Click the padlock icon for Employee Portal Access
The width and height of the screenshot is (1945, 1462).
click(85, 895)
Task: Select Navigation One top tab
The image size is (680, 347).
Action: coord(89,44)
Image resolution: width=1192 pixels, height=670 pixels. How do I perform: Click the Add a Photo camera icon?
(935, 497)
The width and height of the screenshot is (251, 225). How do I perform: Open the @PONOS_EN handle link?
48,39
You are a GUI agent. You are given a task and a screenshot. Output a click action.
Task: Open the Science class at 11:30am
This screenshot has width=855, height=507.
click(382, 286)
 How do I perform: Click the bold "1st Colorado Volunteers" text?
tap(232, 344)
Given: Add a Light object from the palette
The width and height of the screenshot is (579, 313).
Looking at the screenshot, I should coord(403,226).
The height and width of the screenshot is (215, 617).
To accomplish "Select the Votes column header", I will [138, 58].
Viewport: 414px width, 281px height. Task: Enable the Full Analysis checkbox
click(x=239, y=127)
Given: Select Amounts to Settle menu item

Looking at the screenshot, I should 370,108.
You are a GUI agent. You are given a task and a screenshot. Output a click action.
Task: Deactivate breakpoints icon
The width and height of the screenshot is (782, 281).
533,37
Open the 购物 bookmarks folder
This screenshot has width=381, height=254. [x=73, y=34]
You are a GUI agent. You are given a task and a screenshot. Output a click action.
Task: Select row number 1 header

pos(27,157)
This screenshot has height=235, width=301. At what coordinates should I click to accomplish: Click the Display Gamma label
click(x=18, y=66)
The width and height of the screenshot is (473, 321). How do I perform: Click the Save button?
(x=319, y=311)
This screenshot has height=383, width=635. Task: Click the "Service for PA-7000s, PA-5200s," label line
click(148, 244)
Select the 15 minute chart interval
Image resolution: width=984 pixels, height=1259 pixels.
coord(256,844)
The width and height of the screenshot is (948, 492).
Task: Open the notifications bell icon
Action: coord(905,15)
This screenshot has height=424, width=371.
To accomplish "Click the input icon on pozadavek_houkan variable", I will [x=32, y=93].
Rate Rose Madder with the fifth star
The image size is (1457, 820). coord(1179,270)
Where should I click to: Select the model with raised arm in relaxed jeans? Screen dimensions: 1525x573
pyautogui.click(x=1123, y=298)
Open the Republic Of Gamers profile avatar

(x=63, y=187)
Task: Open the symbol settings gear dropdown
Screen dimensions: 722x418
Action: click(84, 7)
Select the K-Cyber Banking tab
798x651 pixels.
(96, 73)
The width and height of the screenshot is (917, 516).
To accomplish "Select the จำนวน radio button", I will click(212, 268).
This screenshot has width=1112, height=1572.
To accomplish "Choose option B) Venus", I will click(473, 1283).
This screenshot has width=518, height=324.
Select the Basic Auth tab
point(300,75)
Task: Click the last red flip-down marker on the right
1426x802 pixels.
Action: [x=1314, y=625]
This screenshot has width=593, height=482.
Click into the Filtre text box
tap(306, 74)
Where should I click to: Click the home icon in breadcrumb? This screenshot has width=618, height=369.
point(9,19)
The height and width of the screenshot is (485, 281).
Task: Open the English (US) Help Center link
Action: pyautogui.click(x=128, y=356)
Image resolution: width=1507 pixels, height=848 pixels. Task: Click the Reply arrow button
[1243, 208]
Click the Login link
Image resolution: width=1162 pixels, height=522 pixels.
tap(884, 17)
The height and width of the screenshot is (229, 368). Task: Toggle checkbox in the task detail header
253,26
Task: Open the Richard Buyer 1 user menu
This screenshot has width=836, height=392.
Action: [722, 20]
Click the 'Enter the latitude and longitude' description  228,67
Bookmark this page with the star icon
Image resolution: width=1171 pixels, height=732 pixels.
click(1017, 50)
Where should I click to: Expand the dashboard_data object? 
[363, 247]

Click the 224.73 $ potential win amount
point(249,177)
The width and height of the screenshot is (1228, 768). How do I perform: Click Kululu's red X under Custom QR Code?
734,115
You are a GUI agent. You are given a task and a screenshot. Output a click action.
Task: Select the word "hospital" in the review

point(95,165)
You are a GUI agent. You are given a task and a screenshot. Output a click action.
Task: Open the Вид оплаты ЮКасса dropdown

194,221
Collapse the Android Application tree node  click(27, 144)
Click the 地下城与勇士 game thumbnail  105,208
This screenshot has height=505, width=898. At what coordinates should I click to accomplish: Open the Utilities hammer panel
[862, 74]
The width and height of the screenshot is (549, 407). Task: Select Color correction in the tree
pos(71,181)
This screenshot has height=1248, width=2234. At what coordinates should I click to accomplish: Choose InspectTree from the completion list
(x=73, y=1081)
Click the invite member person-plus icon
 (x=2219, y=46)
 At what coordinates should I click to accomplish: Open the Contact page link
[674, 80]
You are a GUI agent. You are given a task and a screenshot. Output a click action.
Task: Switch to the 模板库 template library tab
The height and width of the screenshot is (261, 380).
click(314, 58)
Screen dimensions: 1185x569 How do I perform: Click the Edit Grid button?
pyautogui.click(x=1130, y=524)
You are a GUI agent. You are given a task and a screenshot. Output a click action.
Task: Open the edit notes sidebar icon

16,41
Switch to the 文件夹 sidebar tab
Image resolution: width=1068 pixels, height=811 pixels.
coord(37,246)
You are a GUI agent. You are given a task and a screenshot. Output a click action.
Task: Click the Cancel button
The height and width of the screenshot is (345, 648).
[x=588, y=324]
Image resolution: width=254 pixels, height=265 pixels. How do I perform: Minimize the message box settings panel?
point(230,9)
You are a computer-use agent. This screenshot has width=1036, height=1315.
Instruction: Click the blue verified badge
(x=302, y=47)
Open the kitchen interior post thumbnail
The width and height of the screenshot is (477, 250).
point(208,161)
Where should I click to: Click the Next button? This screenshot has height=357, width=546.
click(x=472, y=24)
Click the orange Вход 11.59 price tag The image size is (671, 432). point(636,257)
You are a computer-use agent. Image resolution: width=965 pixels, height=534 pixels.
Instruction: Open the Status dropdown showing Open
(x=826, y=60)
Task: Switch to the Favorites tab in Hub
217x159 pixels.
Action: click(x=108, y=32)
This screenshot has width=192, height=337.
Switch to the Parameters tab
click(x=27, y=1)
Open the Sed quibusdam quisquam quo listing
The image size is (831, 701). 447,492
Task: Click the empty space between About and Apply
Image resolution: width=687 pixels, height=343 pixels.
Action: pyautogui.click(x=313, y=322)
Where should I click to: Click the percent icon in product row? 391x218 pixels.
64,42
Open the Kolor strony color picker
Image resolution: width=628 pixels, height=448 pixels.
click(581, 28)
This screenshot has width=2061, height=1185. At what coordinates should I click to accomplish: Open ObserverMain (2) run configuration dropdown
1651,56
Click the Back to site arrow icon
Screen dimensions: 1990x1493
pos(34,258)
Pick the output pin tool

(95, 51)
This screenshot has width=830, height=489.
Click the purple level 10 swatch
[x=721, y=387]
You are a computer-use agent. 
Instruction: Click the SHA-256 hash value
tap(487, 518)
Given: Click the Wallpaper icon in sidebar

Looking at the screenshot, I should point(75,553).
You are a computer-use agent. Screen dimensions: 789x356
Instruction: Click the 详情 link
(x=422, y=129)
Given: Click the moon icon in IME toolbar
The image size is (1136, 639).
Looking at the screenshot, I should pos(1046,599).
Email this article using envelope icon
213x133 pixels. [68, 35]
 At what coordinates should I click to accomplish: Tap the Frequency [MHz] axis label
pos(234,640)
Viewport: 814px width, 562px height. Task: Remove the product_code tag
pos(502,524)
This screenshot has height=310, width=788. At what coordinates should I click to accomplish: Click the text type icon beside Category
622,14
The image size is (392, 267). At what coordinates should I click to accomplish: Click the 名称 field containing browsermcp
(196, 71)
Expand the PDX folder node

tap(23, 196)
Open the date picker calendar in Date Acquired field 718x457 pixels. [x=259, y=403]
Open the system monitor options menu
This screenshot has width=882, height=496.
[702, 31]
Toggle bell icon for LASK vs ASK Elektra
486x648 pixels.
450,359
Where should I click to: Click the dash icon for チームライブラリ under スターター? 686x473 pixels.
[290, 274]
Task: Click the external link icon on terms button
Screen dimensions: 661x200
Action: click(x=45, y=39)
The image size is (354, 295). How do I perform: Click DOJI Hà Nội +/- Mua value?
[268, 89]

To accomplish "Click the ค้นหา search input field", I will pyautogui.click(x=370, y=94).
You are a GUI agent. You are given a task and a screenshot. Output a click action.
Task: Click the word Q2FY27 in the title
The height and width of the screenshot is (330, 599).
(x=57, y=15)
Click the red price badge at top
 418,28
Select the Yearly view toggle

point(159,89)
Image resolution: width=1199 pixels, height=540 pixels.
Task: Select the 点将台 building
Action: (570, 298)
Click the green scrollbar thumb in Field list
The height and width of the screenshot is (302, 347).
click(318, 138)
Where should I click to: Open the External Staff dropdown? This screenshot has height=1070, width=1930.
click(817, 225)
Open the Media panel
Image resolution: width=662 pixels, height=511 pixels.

|---|

== To be done ==
Find every line in the entries above that contains the word "Expand", with capitalization matching, and copy each of those lines.

== Reply to the task ==
Where should I click to: Expand the dashboard_data object? 
Expand the PDX folder node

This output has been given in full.